The Wonderful Wizard of Oz was a popular children’s story about a young girl who gets lost in the mystical land of Oz authored by L. Frank Baum. While the primary audience of the book were children, the story has been subject to many economic and political interpretations. One of them was by Henry Littlefield, an American educator and historian, about how the book by Frank Baum is actually a political satire about the gold standard in America.
The Coinage Act of 1873 – later condemned by some as the “Crime of ’73” – was responsible for ending bimetallism in America, bringing forth the strict “gold standard”. This meant that the holders of silver bullion couldn’t have their metal made into fully legal tender dollar coins. The demonetization of silver was seen as one of the causes of the Panic of 1873, a severe depression that hit America from 1893 to 1897. Support for bimetallism was stewing in the 1870s and reached its pinnacle with the 1896 campaign of William Jennings Bryan the Democratic nominee for president. He made his famous “Cross of Gold” speech at the Democratic National Convention where he passionately condemned the gold standard.

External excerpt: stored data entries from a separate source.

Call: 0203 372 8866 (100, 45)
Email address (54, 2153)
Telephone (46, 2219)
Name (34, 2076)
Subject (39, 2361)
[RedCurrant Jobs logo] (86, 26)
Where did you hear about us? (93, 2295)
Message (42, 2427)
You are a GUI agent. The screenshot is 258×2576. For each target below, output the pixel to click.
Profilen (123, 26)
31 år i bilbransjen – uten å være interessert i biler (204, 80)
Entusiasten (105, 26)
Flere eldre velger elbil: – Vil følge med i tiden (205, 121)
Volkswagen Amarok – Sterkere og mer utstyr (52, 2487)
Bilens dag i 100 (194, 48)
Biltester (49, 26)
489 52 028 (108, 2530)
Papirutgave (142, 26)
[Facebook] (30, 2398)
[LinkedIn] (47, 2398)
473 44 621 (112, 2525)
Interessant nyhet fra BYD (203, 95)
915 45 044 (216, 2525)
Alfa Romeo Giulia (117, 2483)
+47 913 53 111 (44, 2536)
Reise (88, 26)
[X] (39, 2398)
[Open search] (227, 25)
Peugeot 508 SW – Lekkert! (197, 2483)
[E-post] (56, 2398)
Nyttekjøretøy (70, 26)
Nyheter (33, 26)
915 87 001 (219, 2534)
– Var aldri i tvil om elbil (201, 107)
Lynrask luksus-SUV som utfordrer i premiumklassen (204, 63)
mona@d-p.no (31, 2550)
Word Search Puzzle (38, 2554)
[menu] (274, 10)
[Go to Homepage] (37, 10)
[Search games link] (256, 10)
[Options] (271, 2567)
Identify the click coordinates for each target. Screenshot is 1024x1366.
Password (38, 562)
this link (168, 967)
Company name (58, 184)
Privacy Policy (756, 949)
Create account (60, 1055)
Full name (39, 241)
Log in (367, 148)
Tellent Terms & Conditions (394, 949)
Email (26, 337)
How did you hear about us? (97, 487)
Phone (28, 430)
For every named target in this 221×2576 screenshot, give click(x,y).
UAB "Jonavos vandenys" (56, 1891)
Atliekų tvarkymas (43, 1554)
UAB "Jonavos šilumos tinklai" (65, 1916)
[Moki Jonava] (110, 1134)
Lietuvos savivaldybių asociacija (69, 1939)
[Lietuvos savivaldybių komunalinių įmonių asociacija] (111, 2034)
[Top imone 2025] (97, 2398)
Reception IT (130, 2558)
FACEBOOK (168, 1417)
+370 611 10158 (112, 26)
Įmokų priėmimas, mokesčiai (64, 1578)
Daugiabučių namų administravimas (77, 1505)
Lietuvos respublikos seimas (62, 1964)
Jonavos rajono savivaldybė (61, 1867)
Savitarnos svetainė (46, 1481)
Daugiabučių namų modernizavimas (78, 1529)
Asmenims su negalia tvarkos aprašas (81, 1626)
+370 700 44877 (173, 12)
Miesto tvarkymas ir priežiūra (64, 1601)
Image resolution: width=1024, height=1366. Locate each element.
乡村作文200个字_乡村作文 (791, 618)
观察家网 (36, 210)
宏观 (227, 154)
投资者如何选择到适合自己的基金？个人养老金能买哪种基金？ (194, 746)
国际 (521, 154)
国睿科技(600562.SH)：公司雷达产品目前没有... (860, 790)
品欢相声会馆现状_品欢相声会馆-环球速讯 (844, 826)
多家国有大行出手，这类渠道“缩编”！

In 1964 Henry Littlefield wrote an article in the American Quarterly titled “The Wizard of Oz: Parable on Populism.” According to the article, the story was an elaborate allegory for the Populist movement and a commentary on the ongoing debates over the gold-standard monetary policy of the times. The main and supporting characters, the emerald city, Dorothy’s shoes (they are famously ruby-coloured in the movie, but originally they were made to be silver in the book), the yellow brick road etc. were all metaphors for different political and economic players. Dorothy follows the Yellow-brick road (the gold standard system) to reach the Wizard of Oz (President William McKinley) who turns out to be a useless fraud. Later she discovers that her silver slippers (the silver standard or the bimetallic system) were her true saviours and she uses them to get home.